## Job
Copy the items below verbatim, keeping every line and its order unchanged.

─── Supplied entries ───

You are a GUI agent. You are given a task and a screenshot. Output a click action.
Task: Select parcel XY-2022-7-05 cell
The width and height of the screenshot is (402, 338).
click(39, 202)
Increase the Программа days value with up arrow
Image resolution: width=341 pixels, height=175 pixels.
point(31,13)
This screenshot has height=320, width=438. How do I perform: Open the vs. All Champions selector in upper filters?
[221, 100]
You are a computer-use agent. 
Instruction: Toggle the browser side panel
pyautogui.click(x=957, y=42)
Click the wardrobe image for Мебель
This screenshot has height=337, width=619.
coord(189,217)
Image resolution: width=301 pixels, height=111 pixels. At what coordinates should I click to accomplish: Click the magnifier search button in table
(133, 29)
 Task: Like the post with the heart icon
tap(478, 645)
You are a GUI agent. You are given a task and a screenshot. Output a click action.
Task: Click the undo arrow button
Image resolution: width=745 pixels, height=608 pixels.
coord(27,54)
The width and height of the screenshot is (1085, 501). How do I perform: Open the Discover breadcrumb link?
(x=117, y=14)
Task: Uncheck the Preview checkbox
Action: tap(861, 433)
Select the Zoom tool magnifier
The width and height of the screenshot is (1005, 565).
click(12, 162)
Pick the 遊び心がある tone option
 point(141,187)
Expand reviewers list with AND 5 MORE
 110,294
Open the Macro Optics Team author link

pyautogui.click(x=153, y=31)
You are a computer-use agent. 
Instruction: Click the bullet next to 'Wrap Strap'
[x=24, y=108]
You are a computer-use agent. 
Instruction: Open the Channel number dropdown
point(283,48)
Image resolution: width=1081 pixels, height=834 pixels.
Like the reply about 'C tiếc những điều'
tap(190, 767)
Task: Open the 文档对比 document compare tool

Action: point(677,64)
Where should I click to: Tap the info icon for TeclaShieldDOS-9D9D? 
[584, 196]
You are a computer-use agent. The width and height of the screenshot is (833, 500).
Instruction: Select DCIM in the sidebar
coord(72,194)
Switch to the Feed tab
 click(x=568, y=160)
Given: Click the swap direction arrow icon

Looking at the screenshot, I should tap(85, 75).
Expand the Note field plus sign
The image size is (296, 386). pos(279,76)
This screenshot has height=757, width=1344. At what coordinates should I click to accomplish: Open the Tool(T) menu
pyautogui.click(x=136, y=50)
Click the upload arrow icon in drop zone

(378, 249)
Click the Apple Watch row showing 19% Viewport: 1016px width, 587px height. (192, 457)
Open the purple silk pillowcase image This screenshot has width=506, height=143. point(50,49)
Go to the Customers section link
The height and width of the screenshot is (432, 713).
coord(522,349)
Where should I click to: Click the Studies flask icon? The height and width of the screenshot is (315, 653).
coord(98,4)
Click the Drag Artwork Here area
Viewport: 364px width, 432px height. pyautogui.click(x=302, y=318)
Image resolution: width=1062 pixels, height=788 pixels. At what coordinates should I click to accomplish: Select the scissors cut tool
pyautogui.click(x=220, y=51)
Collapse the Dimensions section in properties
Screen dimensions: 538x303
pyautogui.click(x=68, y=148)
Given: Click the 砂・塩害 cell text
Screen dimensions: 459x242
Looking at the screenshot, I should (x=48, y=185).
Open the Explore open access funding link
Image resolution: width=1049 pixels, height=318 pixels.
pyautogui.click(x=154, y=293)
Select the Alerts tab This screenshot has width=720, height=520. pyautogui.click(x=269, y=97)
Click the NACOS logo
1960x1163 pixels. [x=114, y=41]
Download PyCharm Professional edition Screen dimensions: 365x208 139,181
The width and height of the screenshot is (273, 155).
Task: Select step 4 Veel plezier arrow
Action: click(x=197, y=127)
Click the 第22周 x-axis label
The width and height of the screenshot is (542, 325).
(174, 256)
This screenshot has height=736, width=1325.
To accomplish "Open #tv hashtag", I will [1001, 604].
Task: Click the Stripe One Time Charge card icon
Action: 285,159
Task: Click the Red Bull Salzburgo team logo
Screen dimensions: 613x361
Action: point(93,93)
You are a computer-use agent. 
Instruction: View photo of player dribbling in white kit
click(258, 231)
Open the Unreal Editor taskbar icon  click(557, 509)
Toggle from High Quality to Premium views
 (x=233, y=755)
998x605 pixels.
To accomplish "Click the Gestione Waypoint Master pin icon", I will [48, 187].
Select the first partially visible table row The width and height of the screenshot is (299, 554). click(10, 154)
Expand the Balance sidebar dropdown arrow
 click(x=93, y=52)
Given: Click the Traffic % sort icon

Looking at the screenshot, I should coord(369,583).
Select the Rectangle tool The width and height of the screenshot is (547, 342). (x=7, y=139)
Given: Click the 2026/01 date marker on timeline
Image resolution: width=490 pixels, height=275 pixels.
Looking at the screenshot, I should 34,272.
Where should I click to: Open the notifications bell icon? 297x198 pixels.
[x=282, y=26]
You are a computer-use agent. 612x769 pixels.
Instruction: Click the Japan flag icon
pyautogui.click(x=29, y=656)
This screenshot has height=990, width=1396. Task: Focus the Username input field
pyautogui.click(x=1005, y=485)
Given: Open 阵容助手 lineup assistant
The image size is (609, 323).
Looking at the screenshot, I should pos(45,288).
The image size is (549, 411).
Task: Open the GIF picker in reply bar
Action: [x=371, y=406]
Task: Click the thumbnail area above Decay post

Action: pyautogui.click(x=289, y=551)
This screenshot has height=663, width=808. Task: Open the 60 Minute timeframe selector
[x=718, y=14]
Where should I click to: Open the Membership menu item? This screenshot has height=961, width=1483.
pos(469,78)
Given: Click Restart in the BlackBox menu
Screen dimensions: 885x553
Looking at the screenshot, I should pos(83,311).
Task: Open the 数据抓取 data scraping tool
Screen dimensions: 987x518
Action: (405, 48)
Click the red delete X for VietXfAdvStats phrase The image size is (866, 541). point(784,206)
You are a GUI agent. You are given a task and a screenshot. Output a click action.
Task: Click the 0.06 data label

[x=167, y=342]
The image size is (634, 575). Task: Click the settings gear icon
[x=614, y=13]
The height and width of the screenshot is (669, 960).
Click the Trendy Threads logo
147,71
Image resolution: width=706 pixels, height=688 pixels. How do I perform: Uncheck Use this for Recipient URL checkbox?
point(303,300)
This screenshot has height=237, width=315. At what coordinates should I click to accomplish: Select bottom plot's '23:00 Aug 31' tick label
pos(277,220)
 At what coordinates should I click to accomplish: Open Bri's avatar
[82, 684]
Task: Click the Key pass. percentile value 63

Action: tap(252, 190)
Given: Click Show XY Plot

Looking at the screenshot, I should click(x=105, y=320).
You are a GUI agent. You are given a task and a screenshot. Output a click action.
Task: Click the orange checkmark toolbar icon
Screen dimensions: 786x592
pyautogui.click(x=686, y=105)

───

## Result
You are a GUI agent. You are given a task and a screenshot. Output a click action.
Task: Select parcel XY-2022-7-05 cell
The width and height of the screenshot is (402, 338).
click(39, 202)
Increase the Программа days value with up arrow
Image resolution: width=341 pixels, height=175 pixels.
point(31,13)
This screenshot has height=320, width=438. How do I perform: Open the vs. All Champions selector in upper filters?
[221, 100]
You are a computer-use agent. 
Instruction: Toggle the browser side panel
pyautogui.click(x=957, y=42)
Click the wardrobe image for Мебель
This screenshot has height=337, width=619.
coord(189,217)
Image resolution: width=301 pixels, height=111 pixels. At what coordinates should I click to accomplish: Click the magnifier search button in table
(133, 29)
 Task: Like the post with the heart icon
tap(478, 645)
You are a GUI agent. You are given a task and a screenshot. Output a click action.
Task: Click the undo arrow button
Image resolution: width=745 pixels, height=608 pixels.
coord(27,54)
The width and height of the screenshot is (1085, 501). How do I perform: Open the Discover breadcrumb link?
(x=117, y=14)
Task: Uncheck the Preview checkbox
Action: tap(861, 433)
Select the Zoom tool magnifier
The width and height of the screenshot is (1005, 565).
click(12, 162)
Pick the 遊び心がある tone option
 point(141,187)
Expand reviewers list with AND 5 MORE
 110,294
Open the Macro Optics Team author link

pyautogui.click(x=153, y=31)
You are a computer-use agent. 
Instruction: Click the bullet next to 'Wrap Strap'
[x=24, y=108]
You are a computer-use agent. 
Instruction: Open the Channel number dropdown
point(283,48)
Image resolution: width=1081 pixels, height=834 pixels.
Like the reply about 'C tiếc những điều'
tap(190, 767)
Task: Open the 文档对比 document compare tool

Action: point(677,64)
Where should I click to: Tap the info icon for TeclaShieldDOS-9D9D? 
[584, 196]
You are a computer-use agent. The width and height of the screenshot is (833, 500).
Instruction: Select DCIM in the sidebar
coord(72,194)
Switch to the Feed tab
 click(x=568, y=160)
Given: Click the swap direction arrow icon

Looking at the screenshot, I should tap(85, 75).
Expand the Note field plus sign
The image size is (296, 386). pos(279,76)
This screenshot has height=757, width=1344. At what coordinates should I click to accomplish: Open the Tool(T) menu
pyautogui.click(x=136, y=50)
Click the upload arrow icon in drop zone

(378, 249)
Click the Apple Watch row showing 19% Viewport: 1016px width, 587px height. (192, 457)
Open the purple silk pillowcase image This screenshot has width=506, height=143. point(50,49)
Go to the Customers section link
The height and width of the screenshot is (432, 713).
coord(522,349)
Where should I click to: Click the Studies flask icon? The height and width of the screenshot is (315, 653).
coord(98,4)
Click the Drag Artwork Here area
Viewport: 364px width, 432px height. pyautogui.click(x=302, y=318)
Image resolution: width=1062 pixels, height=788 pixels. At what coordinates should I click to accomplish: Select the scissors cut tool
pyautogui.click(x=220, y=51)
Collapse the Dimensions section in properties
Screen dimensions: 538x303
pyautogui.click(x=68, y=148)
Given: Click the 砂・塩害 cell text
Screen dimensions: 459x242
Looking at the screenshot, I should (x=48, y=185).
Open the Explore open access funding link
Image resolution: width=1049 pixels, height=318 pixels.
pyautogui.click(x=154, y=293)
Select the Alerts tab This screenshot has width=720, height=520. pyautogui.click(x=269, y=97)
Click the NACOS logo
1960x1163 pixels. [x=114, y=41]
Download PyCharm Professional edition Screen dimensions: 365x208 139,181
The width and height of the screenshot is (273, 155).
Task: Select step 4 Veel plezier arrow
Action: click(x=197, y=127)
Click the 第22周 x-axis label
The width and height of the screenshot is (542, 325).
(174, 256)
This screenshot has height=736, width=1325.
To accomplish "Open #tv hashtag", I will [1001, 604].
Task: Click the Stripe One Time Charge card icon
Action: 285,159
Task: Click the Red Bull Salzburgo team logo
Screen dimensions: 613x361
Action: point(93,93)
You are a computer-use agent. 
Instruction: View photo of player dribbling in white kit
click(258, 231)
Open the Unreal Editor taskbar icon  click(557, 509)
Toggle from High Quality to Premium views
 (x=233, y=755)
998x605 pixels.
To accomplish "Click the Gestione Waypoint Master pin icon", I will [48, 187].
Select the first partially visible table row The width and height of the screenshot is (299, 554). click(10, 154)
Expand the Balance sidebar dropdown arrow
 click(x=93, y=52)
Given: Click the Traffic % sort icon

Looking at the screenshot, I should coord(369,583).
Select the Rectangle tool The width and height of the screenshot is (547, 342). (x=7, y=139)
Given: Click the 2026/01 date marker on timeline
Image resolution: width=490 pixels, height=275 pixels.
Looking at the screenshot, I should 34,272.
Where should I click to: Open the notifications bell icon? 297x198 pixels.
[x=282, y=26]
You are a computer-use agent. 612x769 pixels.
Instruction: Click the Japan flag icon
pyautogui.click(x=29, y=656)
This screenshot has height=990, width=1396. Task: Focus the Username input field
pyautogui.click(x=1005, y=485)
Given: Open 阵容助手 lineup assistant
The image size is (609, 323).
Looking at the screenshot, I should pos(45,288).
The image size is (549, 411).
Task: Open the GIF picker in reply bar
Action: [x=371, y=406]
Task: Click the thumbnail area above Decay post

Action: pyautogui.click(x=289, y=551)
This screenshot has height=663, width=808. Task: Open the 60 Minute timeframe selector
[x=718, y=14]
Where should I click to: Open the Membership menu item? This screenshot has height=961, width=1483.
pos(469,78)
Given: Click Restart in the BlackBox menu
Screen dimensions: 885x553
Looking at the screenshot, I should pos(83,311).
Task: Open the 数据抓取 data scraping tool
Screen dimensions: 987x518
Action: (405, 48)
Click the red delete X for VietXfAdvStats phrase The image size is (866, 541). point(784,206)
You are a GUI agent. You are given a task and a screenshot. Output a click action.
Task: Click the 0.06 data label

[x=167, y=342]
The image size is (634, 575). Task: Click the settings gear icon
[x=614, y=13]
The height and width of the screenshot is (669, 960).
Click the Trendy Threads logo
147,71
Image resolution: width=706 pixels, height=688 pixels. How do I perform: Uncheck Use this for Recipient URL checkbox?
point(303,300)
This screenshot has height=237, width=315. At what coordinates should I click to accomplish: Select bottom plot's '23:00 Aug 31' tick label
pos(277,220)
 At what coordinates should I click to accomplish: Open Bri's avatar
[82, 684]
Task: Click the Key pass. percentile value 63

Action: tap(252, 190)
Given: Click Show XY Plot

Looking at the screenshot, I should click(x=105, y=320).
You are a GUI agent. You are given a task and a screenshot. Output a click action.
Task: Click the orange checkmark toolbar icon
Screen dimensions: 786x592
pyautogui.click(x=686, y=105)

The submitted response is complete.